Speaking of Rick Rubin, that same year, he broke new ground yet again.  He and Russell Simmons did the impossible by making stars out of a trio of white rappers.  The Beastie Boys were a hardcore punk group with an affinity for Hip-Hop, and Licensed to Ill made them household names.  Though broadly comedic, the lyrics and themes reveled in criminality.  On the album, the Beasties smoked dust, rolled “woolies,” got drunk, engaged in armed robberies, and mistreated women.

In the borough of the Bronx, a duo by the name of Boogie Down Productions would up the ante further still.  Their classic diss record “South Bronx,” put them on the map.  However, the B-side contains an overlooked gem: the original version of ‘The “P” Is Free.”  Those who are only familiar with the remixed version will find it quite shocking.  It’s nothing like what anyone would expect from the “conscious” version of KRS-1 that we know today:

While BDP were extolling the sexual benefits of crack, Just-Ice was laying down a new blueprint for hardcore Hip-Hop.  An ardent member of the nation of Gods and Earths, Just-Ice was intimidation personified.  He took pleasure in the fear he inspired among his peers.  He dubbed himself the “Gangster of Hip-Hop” well before such proclamations became the norm.  He also had no qualms about cursing on his records, radio play be damned.
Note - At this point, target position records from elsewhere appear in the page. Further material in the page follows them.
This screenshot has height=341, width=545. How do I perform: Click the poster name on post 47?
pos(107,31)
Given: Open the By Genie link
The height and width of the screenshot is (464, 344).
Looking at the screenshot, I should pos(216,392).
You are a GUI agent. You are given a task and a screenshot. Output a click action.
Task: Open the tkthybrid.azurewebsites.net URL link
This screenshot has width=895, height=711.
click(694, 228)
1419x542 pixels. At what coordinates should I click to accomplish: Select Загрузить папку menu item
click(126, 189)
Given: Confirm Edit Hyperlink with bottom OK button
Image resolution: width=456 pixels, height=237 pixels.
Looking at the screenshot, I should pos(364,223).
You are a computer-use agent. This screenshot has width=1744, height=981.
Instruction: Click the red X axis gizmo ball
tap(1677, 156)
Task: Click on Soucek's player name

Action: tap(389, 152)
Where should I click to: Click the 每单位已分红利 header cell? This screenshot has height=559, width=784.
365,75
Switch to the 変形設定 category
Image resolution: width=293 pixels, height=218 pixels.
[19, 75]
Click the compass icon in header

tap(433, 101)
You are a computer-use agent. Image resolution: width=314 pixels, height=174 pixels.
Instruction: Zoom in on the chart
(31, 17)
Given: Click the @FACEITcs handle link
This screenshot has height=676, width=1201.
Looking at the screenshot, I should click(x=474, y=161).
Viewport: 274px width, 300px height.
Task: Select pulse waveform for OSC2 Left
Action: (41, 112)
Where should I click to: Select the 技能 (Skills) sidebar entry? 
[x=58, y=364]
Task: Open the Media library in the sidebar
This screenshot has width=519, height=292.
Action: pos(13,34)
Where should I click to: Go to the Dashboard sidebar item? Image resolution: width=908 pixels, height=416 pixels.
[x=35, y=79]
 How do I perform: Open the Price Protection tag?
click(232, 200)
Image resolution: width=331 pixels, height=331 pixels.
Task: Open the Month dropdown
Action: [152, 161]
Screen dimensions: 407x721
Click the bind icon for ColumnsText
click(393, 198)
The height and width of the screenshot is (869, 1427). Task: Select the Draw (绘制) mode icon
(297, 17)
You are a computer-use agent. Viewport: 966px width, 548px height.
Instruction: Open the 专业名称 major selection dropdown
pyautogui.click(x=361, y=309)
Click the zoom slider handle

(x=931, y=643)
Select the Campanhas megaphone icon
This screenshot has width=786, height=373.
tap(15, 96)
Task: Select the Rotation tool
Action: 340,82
Ultimately, many of the songs mentioned here offered a prelude to what would widely come to be known as “Gangsta Rap.”  In the latter part of the 1980’s, it would become more pronounced and infinitely more popular.  Melle Mel, Too $hort, Schoolly D, Ice-T, Boogie Down Productions, Eazy-E and N.W.A, The Beastie Boys, and Just-Ice laid the groundwork for gangster music.  In its own way, it would be just as revolutionary and devastating as the crack trade.  It would also be treated similarly by the press, who would paint it as the scourge of humanity.